EXERCISE DIRECTIONS
Copy nothing but the lines below running from the line containing "You are a computer-use agent. 782x440 pixels." through the line containing "Instruction: Open the", both end lines included.

RECORDS TO PROCESS
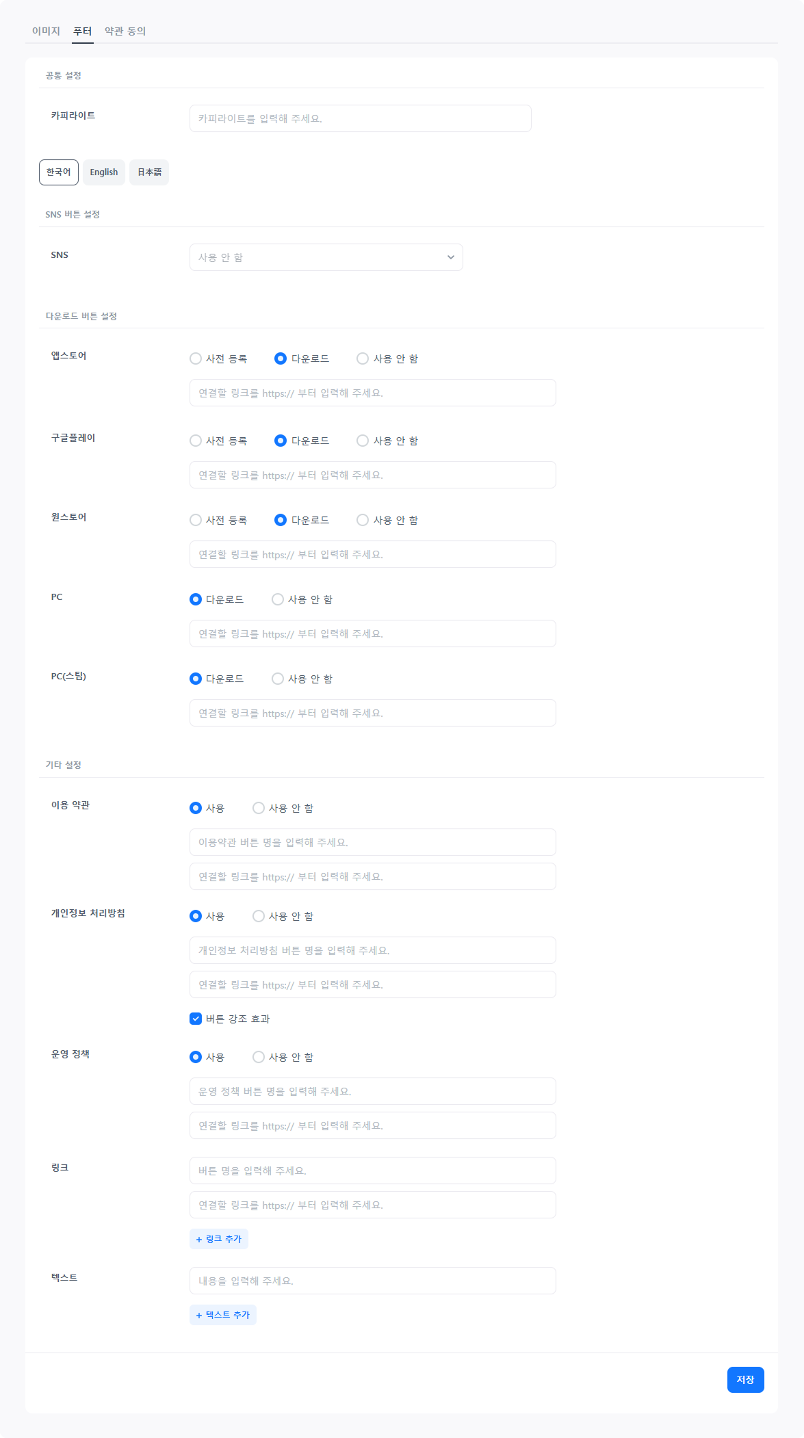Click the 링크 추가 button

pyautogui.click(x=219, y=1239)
--
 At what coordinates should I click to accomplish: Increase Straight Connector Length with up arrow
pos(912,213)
==
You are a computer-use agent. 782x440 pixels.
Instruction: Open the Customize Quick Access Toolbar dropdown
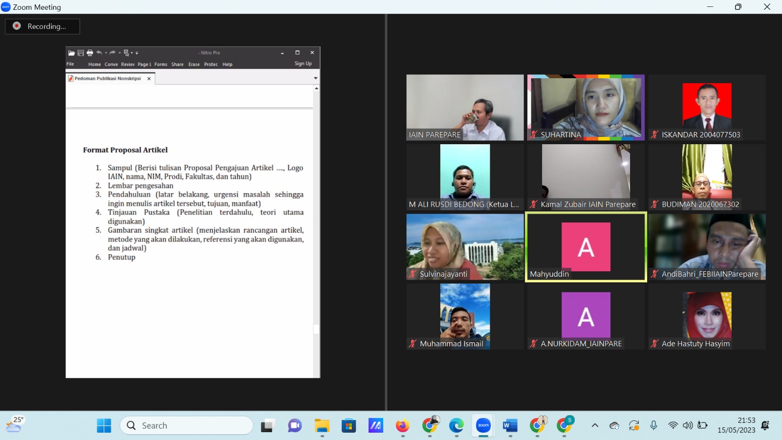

RESPONSE TO THE TASK
You are a computer-use agent. 782x440 pixels.
Instruction: Open the Customize Quick Access Toolbar dropdown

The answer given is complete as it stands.